- OBJECTIVE: Convert the stretch from the line containing "This screenshot has width=995, height=617." through the line containing "will click(59, 355)." into a JSON list of strings, one string per line, omitting any blank lines.

- SUPPLIED MATERIAL:
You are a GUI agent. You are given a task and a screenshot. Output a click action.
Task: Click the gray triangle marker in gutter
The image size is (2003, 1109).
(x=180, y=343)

--

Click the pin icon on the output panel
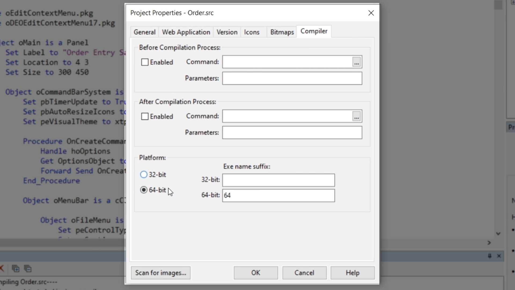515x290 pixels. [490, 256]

--

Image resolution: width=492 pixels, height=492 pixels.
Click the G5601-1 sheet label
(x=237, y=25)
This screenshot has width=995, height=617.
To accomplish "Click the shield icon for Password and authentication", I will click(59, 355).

- COMPLETED EXERCISE:
[
  "This screenshot has width=995, height=617.",
  "To accomplish \"Click the shield icon for Password and authentication\", I will click(59, 355)."
]